§ THE PROBLEM
Each line from the one that contains "Where should I click to: Open" through the end of the entries should be repeated exactly, with nothing added.

§ SUPPLIED DATA
· · · ·
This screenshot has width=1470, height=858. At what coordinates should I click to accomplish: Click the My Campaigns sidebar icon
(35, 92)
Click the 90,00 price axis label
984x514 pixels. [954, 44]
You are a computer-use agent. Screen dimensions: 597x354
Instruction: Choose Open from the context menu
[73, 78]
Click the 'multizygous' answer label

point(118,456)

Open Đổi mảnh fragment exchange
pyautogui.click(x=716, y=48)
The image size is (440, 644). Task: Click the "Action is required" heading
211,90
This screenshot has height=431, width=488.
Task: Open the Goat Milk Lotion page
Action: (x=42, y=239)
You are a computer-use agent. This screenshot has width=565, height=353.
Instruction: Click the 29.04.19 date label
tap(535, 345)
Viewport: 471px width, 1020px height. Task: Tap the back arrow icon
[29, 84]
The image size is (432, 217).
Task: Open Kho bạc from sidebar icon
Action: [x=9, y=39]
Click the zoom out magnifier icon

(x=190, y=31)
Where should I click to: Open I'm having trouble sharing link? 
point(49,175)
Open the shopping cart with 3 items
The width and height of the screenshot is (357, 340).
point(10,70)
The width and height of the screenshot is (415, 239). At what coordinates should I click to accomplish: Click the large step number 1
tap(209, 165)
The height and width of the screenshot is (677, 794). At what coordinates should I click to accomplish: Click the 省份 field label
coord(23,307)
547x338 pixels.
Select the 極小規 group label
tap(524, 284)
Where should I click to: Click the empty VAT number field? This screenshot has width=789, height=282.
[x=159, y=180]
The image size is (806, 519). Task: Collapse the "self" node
· · · ·
§ EXPECTED ANSWER
Where should I click to: Open I'm having trouble sharing link? 
point(49,175)
Open the shopping cart with 3 items
The width and height of the screenshot is (357, 340).
point(10,70)
The width and height of the screenshot is (415, 239). At what coordinates should I click to accomplish: Click the large step number 1
tap(209, 165)
The height and width of the screenshot is (677, 794). At what coordinates should I click to accomplish: Click the 省份 field label
coord(23,307)
547x338 pixels.
Select the 極小規 group label
tap(524, 284)
Where should I click to: Click the empty VAT number field? This screenshot has width=789, height=282.
[x=159, y=180]
The image size is (806, 519). Task: Collapse the "self" node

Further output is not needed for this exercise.